*Supplied material*.
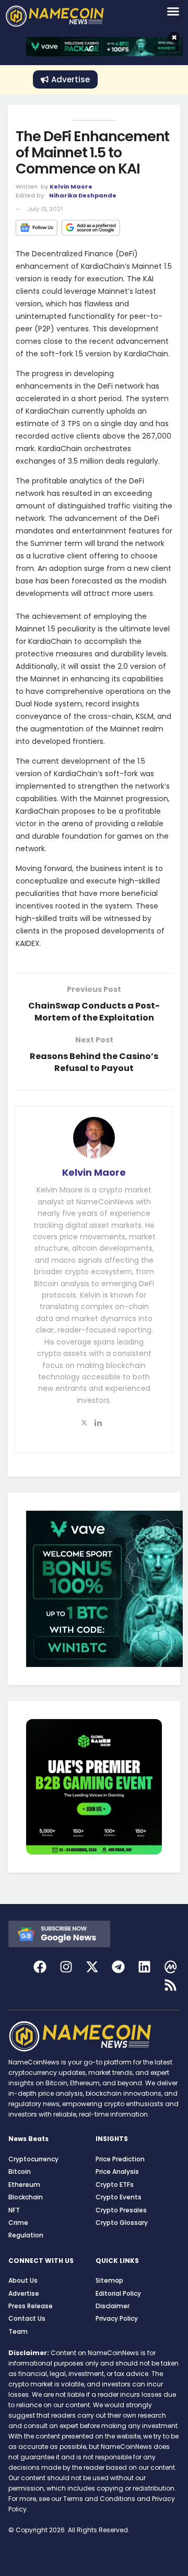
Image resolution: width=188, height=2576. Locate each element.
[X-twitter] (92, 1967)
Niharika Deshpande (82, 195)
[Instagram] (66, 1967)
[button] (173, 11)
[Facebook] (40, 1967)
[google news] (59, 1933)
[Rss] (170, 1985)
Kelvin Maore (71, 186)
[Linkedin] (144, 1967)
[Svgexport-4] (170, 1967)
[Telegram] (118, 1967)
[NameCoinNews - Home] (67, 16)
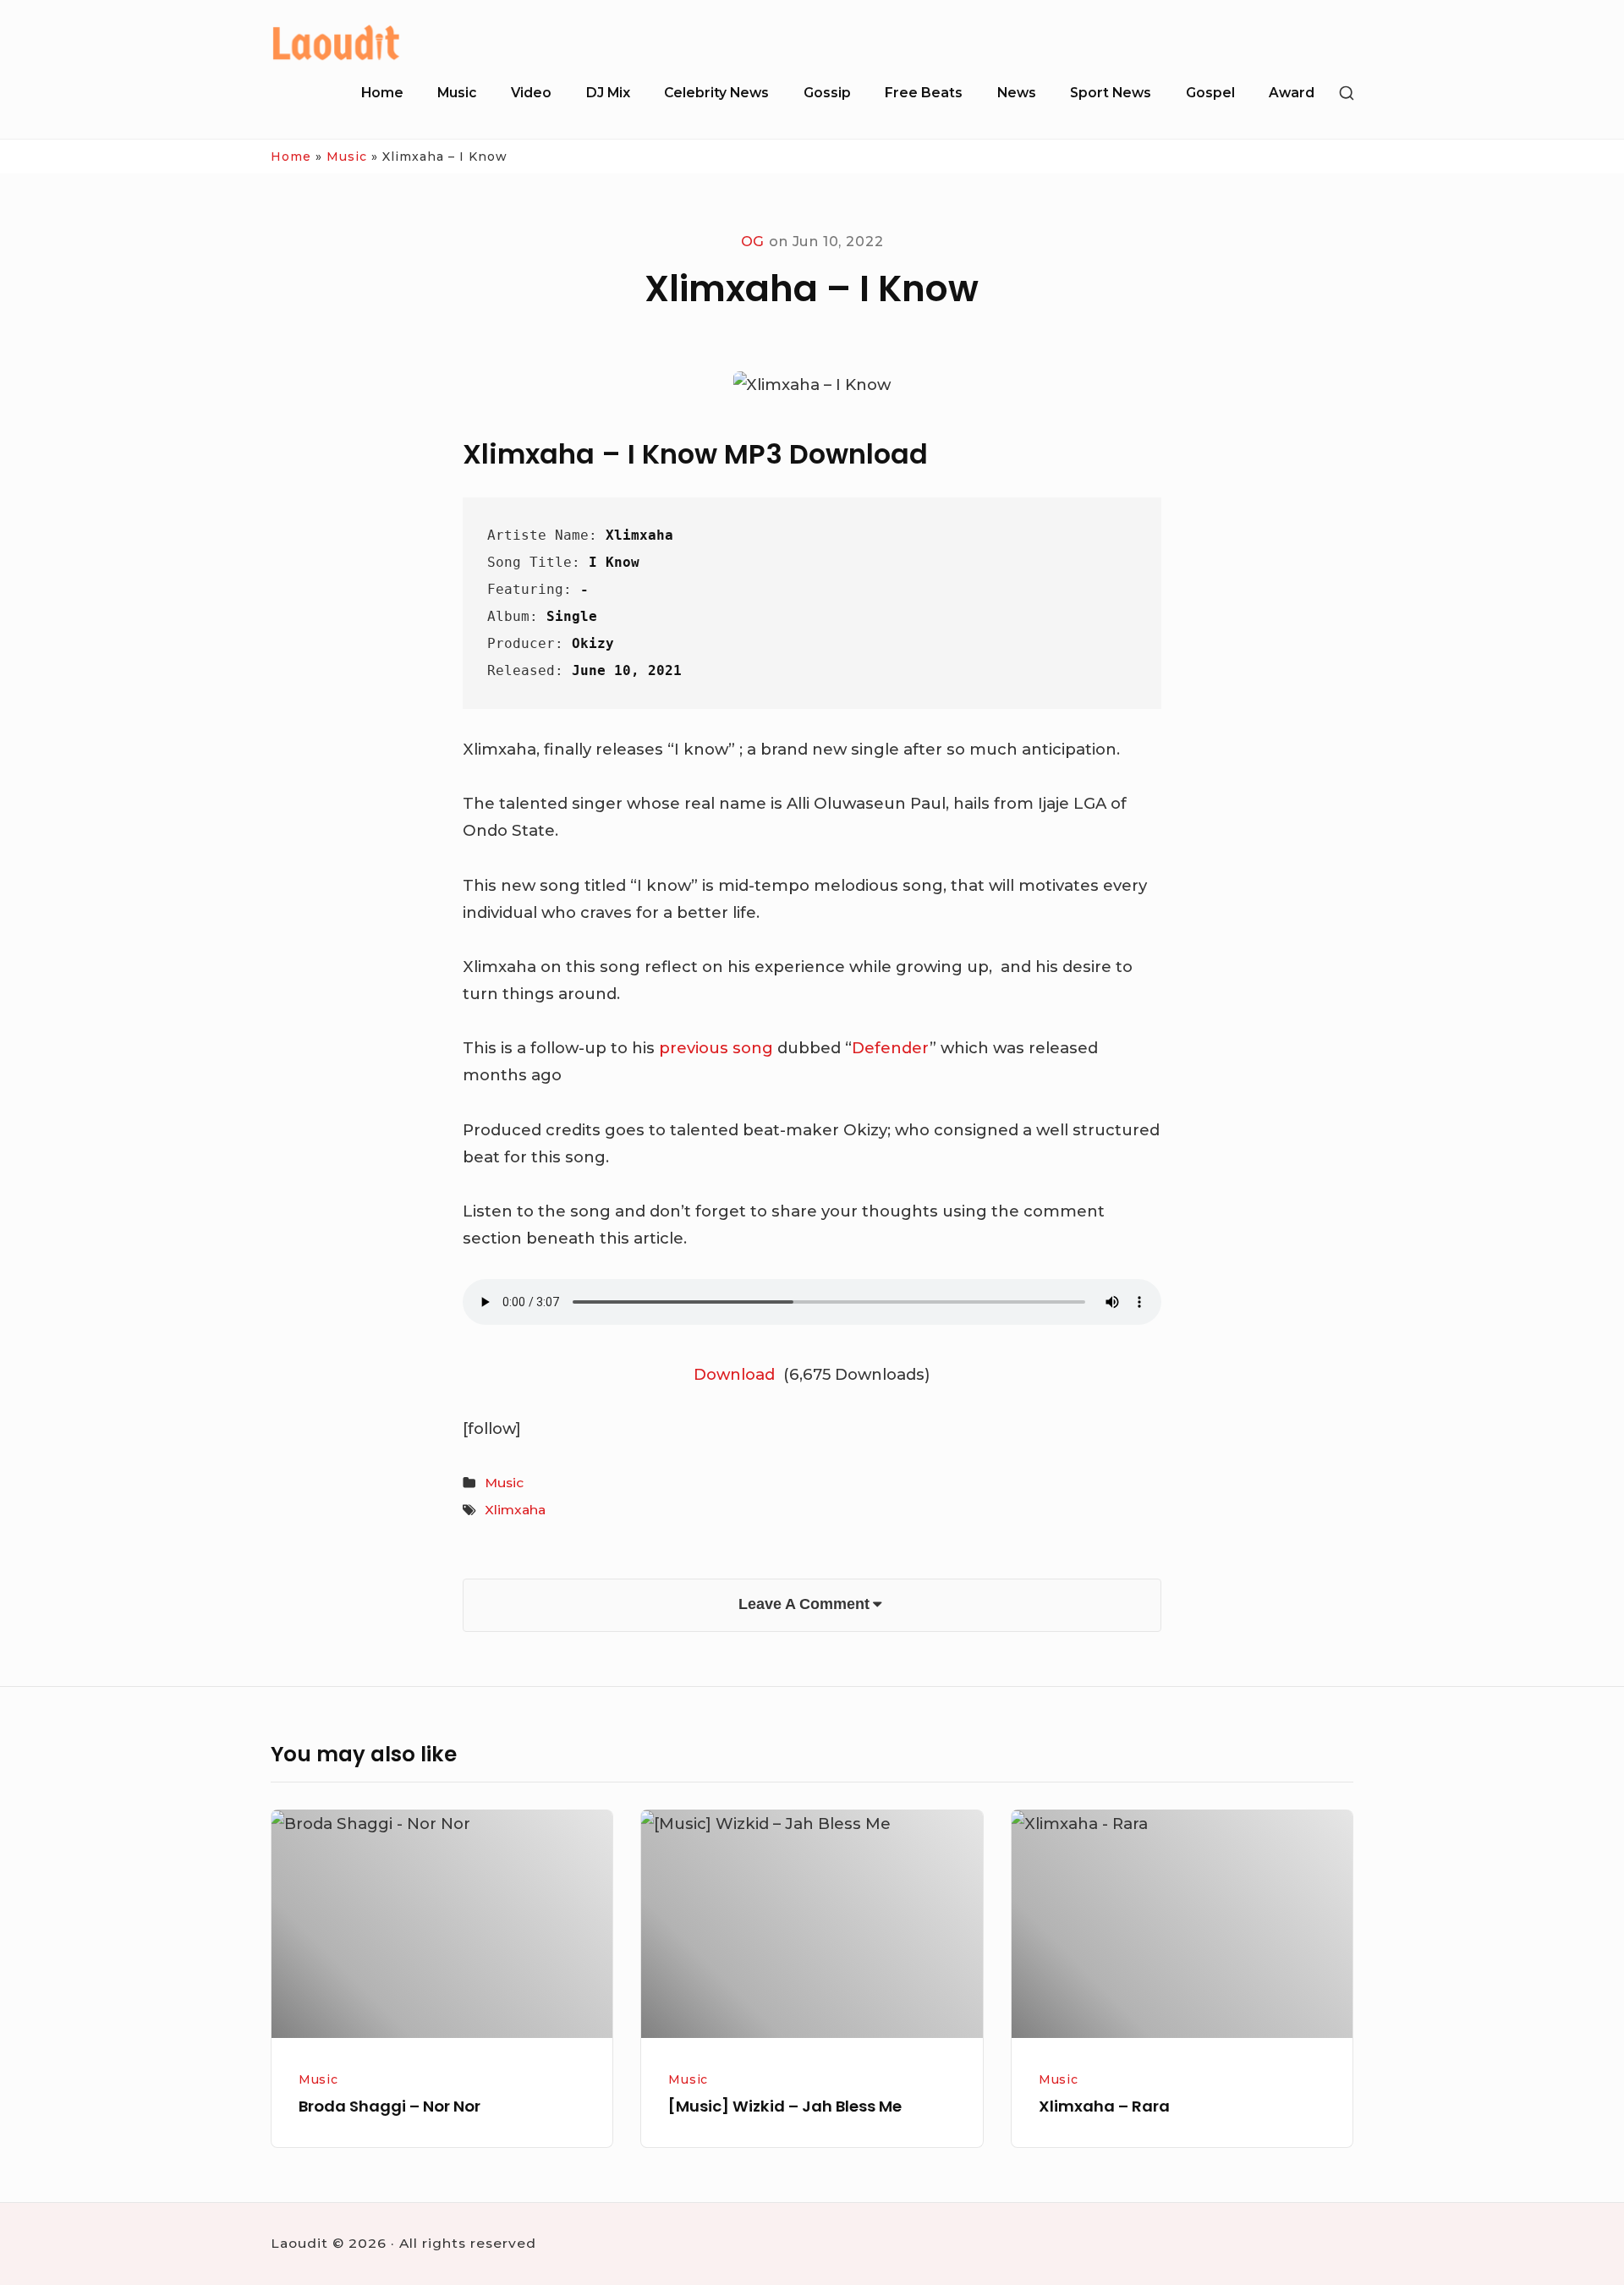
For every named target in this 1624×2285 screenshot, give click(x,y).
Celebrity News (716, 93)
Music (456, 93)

* * *

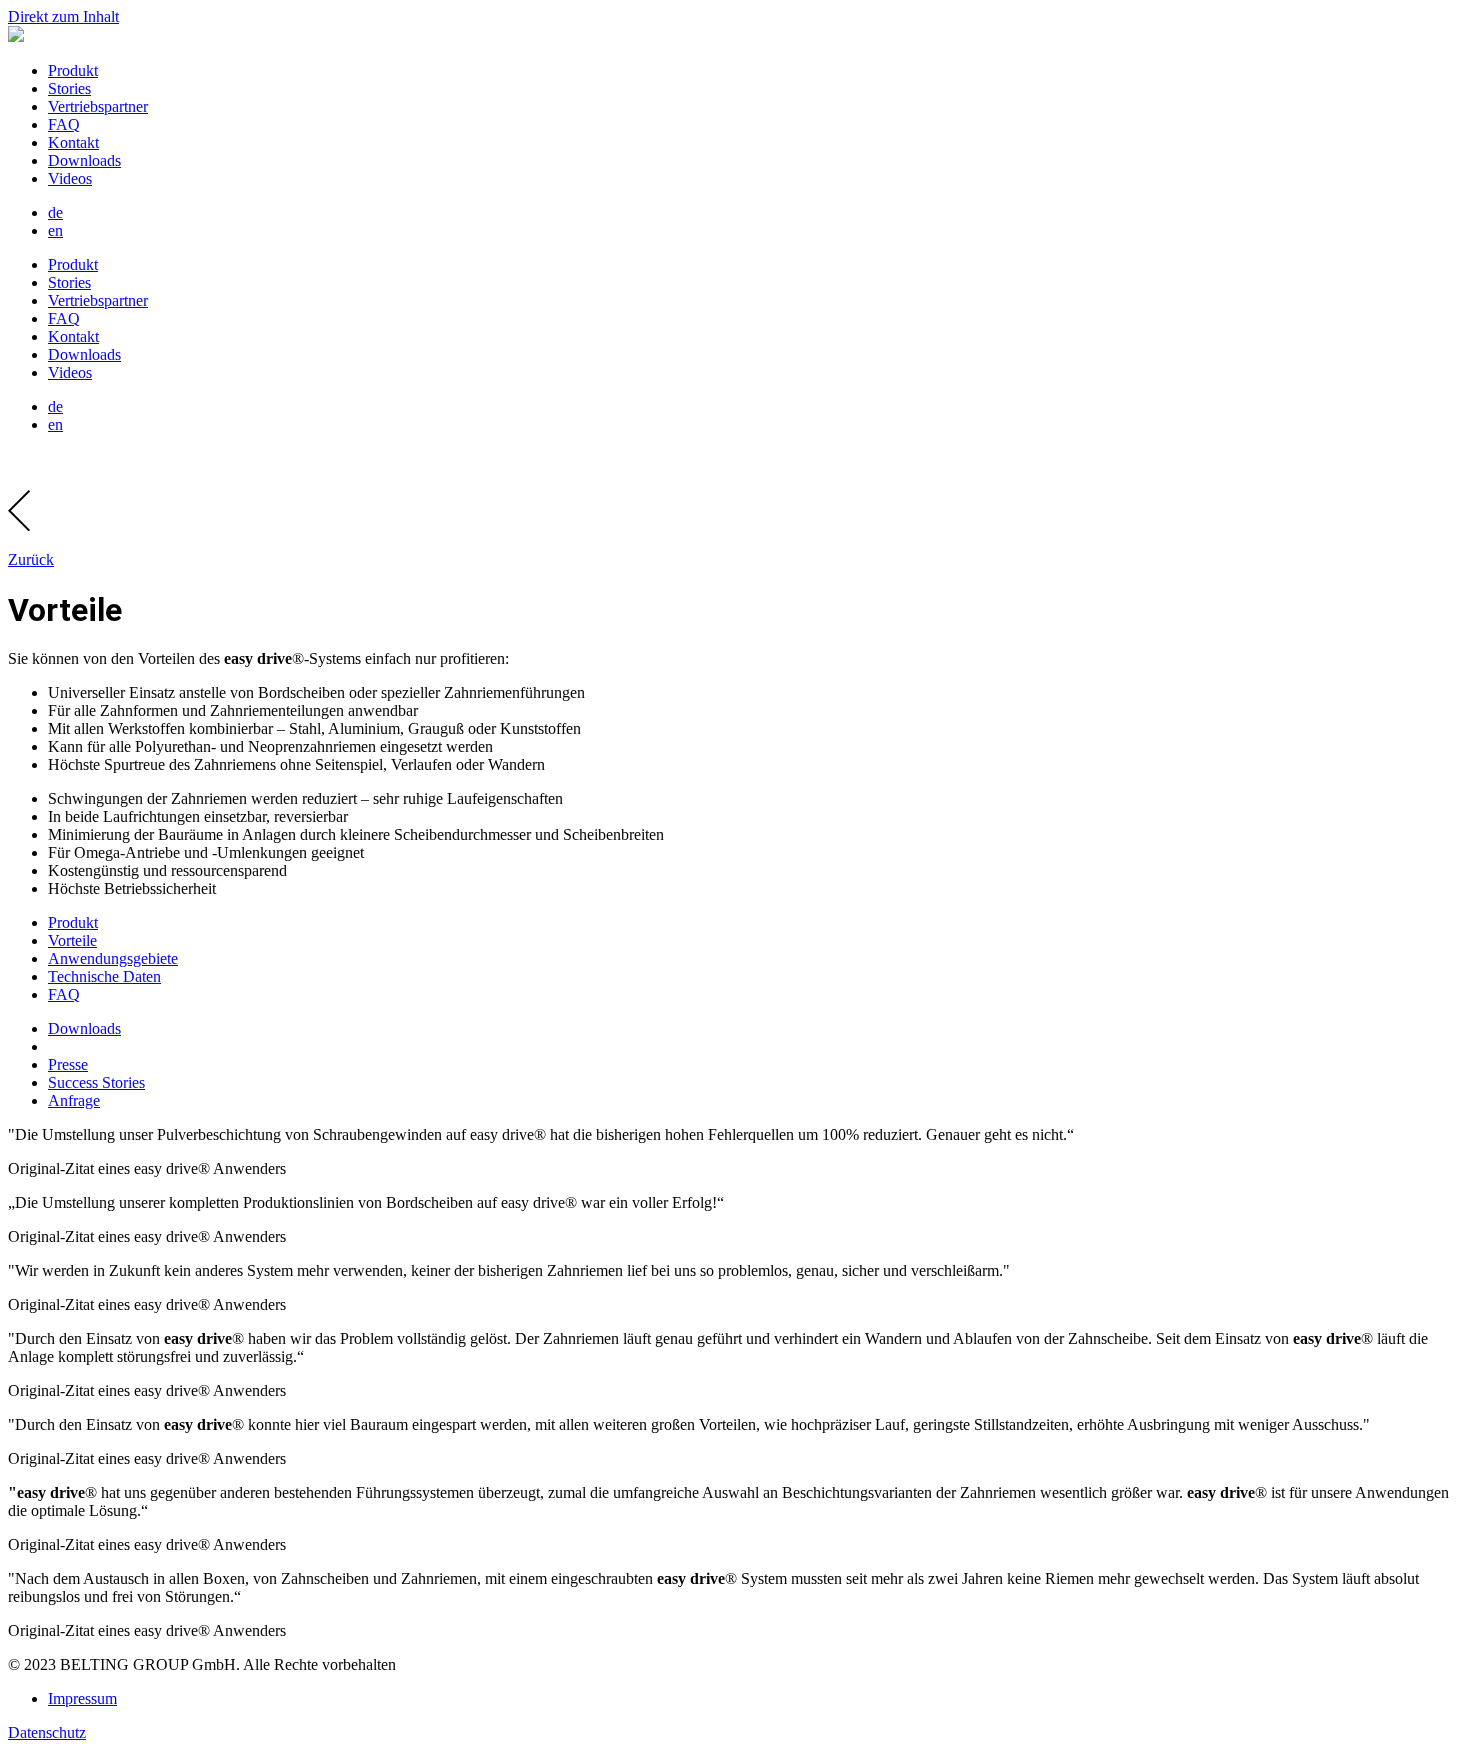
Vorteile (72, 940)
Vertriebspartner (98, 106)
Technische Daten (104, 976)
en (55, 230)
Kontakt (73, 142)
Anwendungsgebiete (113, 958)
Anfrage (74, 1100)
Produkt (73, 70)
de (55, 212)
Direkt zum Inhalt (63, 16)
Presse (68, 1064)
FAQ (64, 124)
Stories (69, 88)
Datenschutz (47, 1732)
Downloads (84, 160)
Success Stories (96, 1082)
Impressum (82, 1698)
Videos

---

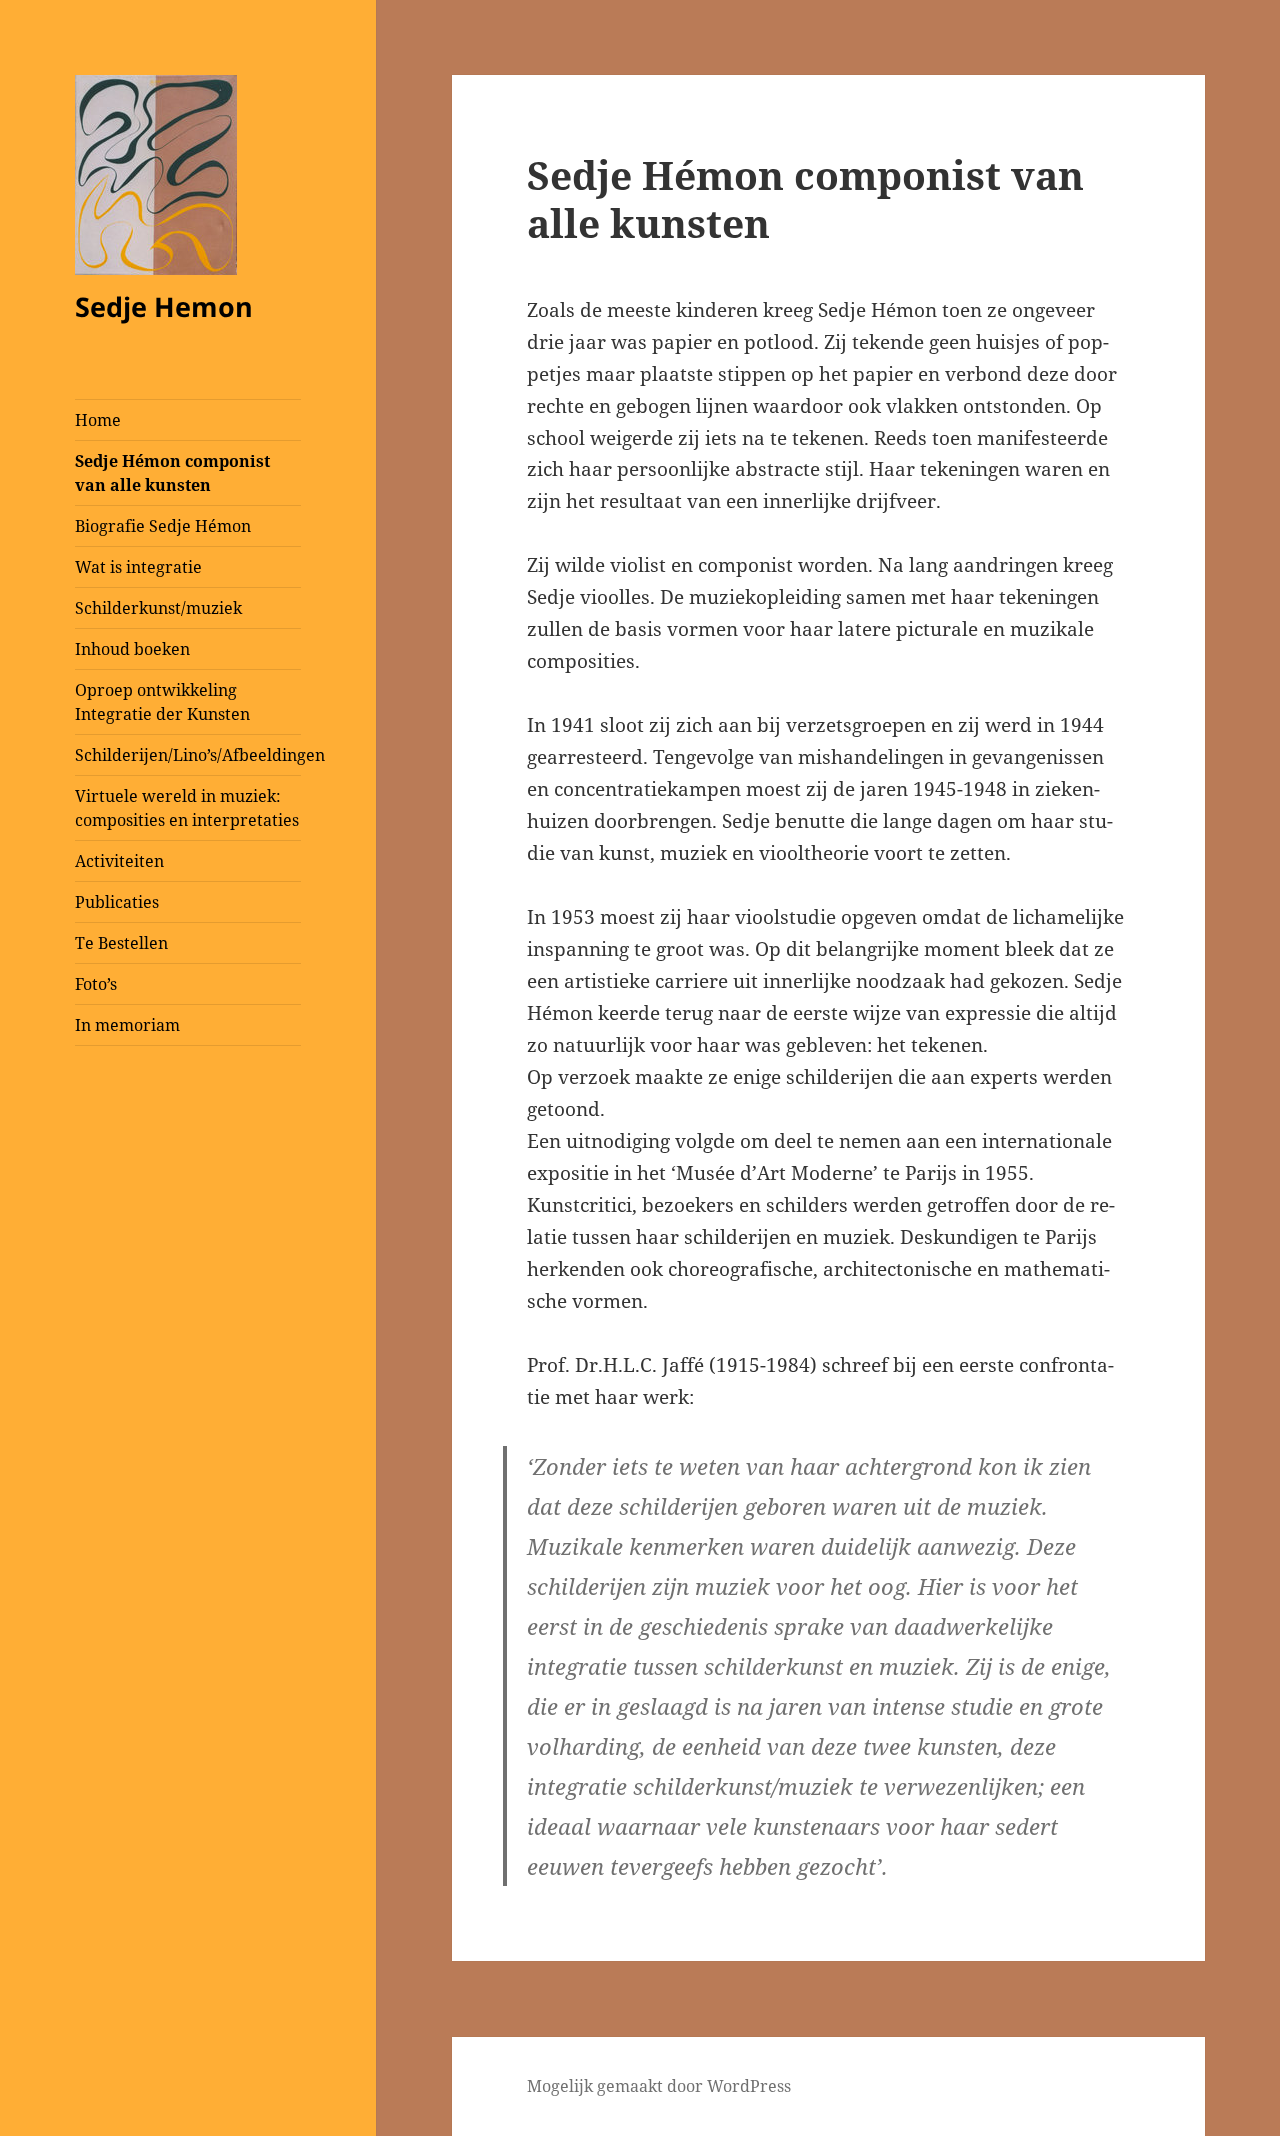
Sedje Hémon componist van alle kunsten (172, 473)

*Work instructions*. Everything from the line with "Image resolution: width=188, height=2576." down to the line with "Music (456, 93)" in the data above should be copied exactly, with both end lines kept and the pictures left out.

*Output*.
Image resolution: width=188, height=2576. Locate each element.
[X-twitter] (92, 1967)
Niharika Deshpande (82, 195)
[Instagram] (66, 1967)
[button] (173, 11)
[Facebook] (40, 1967)
[google news] (59, 1933)
[Rss] (170, 1985)
Kelvin Maore (71, 186)
[Linkedin] (144, 1967)
[Svgexport-4] (170, 1967)
[Telegram] (118, 1967)
[NameCoinNews - Home] (67, 16)
For every named target in this 1624×2285 screenshot, give click(x,y).
Celebrity News (716, 93)
Music (456, 93)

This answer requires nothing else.